• Raw records
#####

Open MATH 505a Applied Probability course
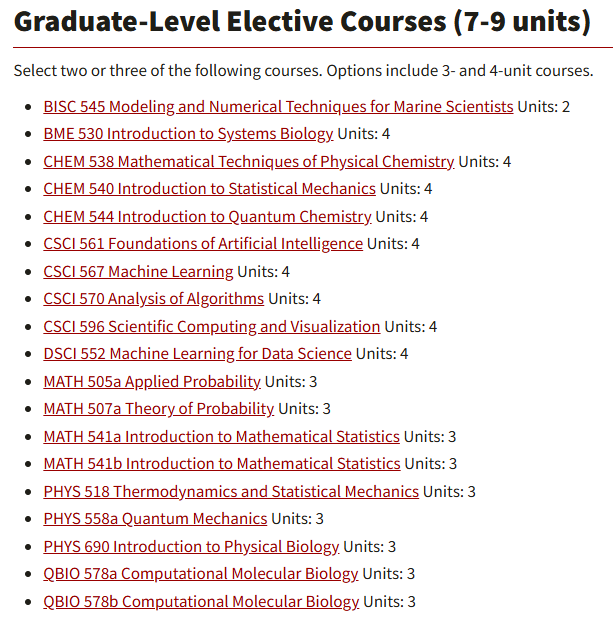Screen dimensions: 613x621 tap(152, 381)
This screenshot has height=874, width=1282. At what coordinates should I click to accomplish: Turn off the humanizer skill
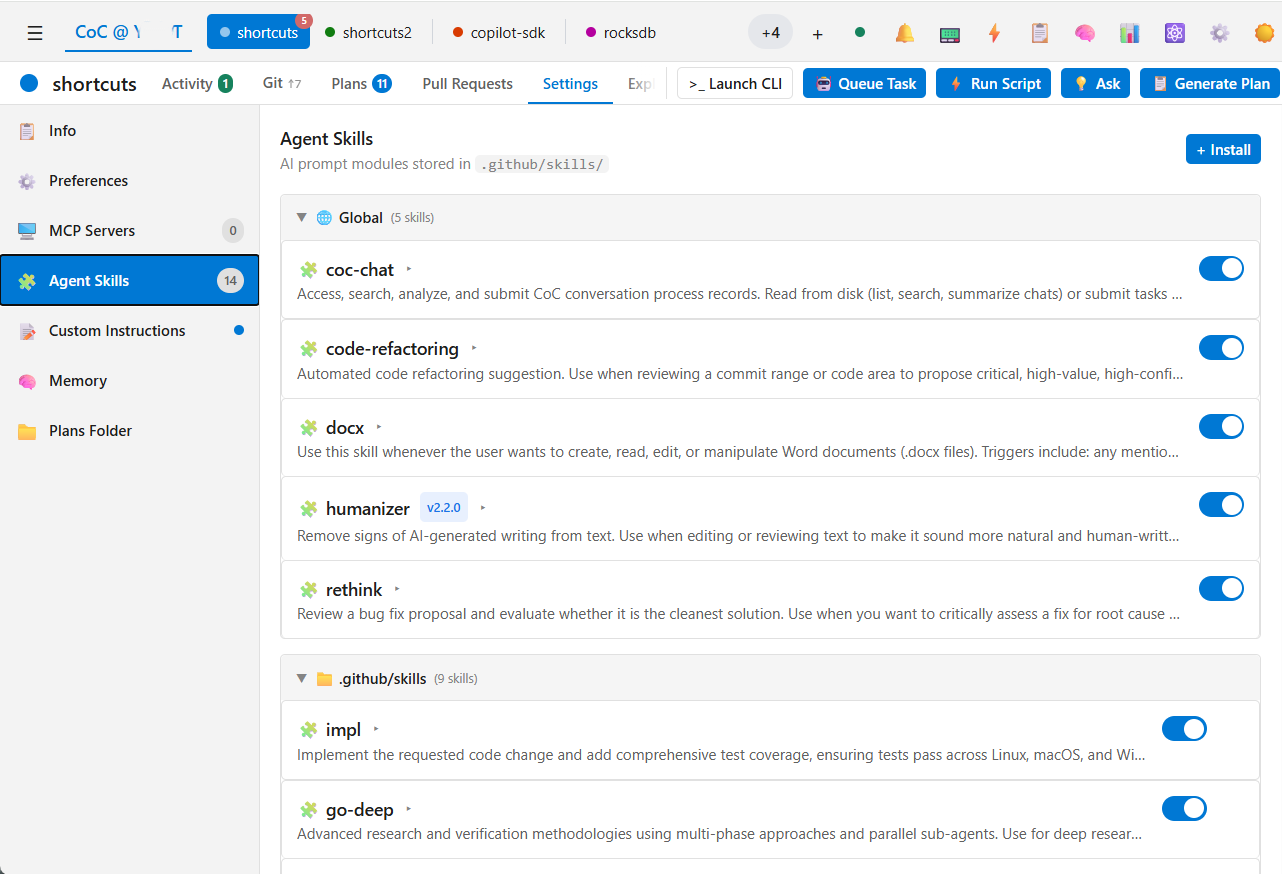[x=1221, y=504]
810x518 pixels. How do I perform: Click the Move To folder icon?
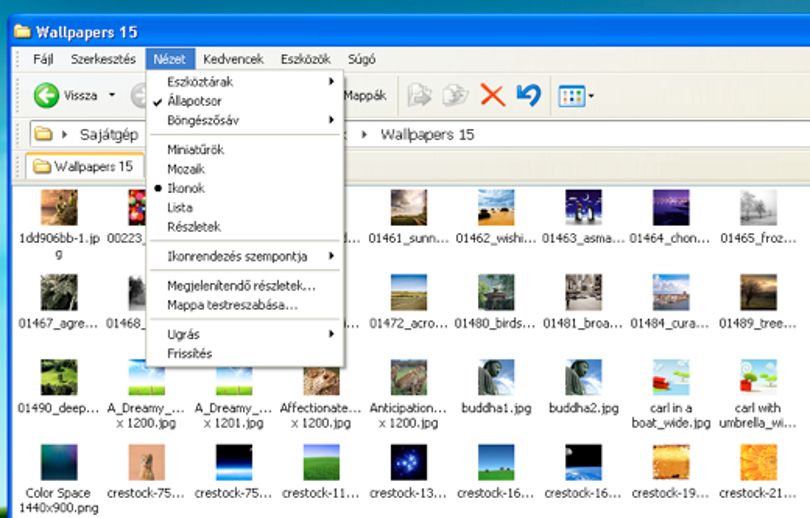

#####

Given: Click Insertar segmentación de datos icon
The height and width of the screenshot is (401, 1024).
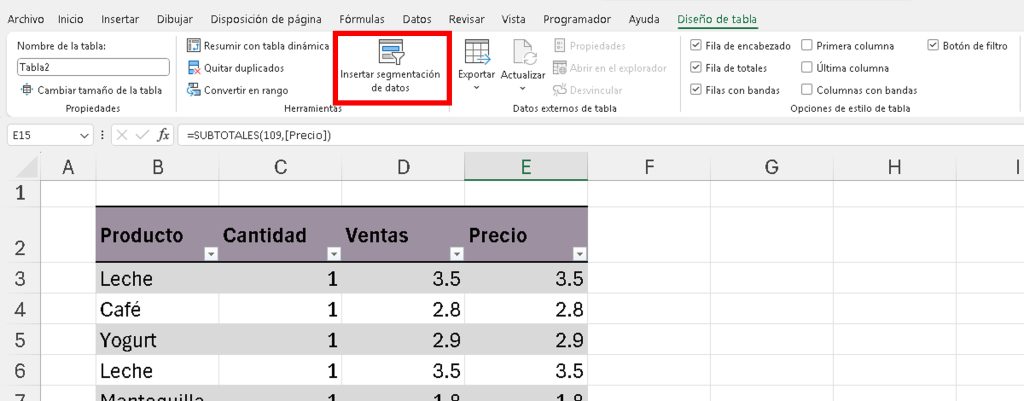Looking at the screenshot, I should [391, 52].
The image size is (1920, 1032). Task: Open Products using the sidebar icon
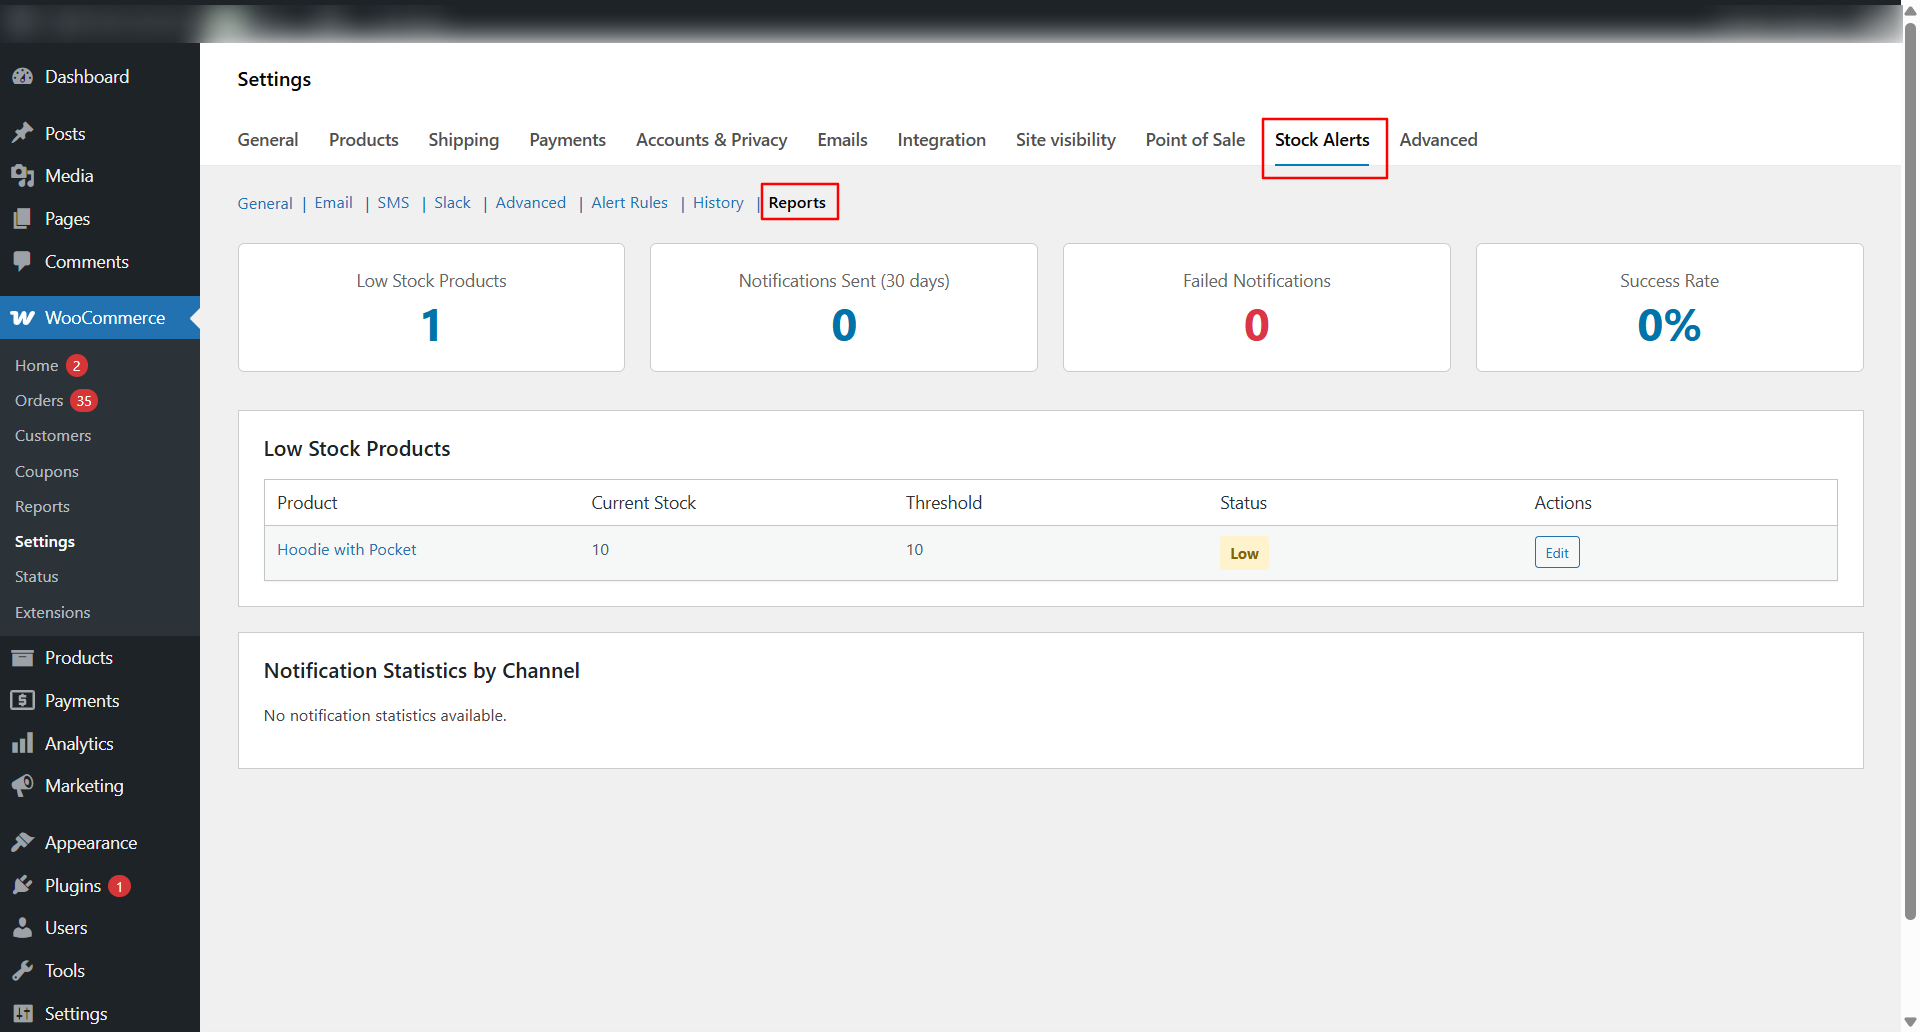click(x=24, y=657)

#####

Write out the lines from the one containing "Open MATH 505a Applied Probability course" through the one containing "810x518 pixels. How", both included, as a numbered list with no blank lines, omitting the pictures.

• Response to this task
1. Open MATH 505a Applied Probability course
2. Screen dimensions: 613x621 tap(152, 381)
3. This screenshot has height=874, width=1282. At what coordinates should I click to accomplish: Turn off the humanizer skill
4. [x=1221, y=504]
5. 810x518 pixels. How do I perform: Click the Move To folder icon?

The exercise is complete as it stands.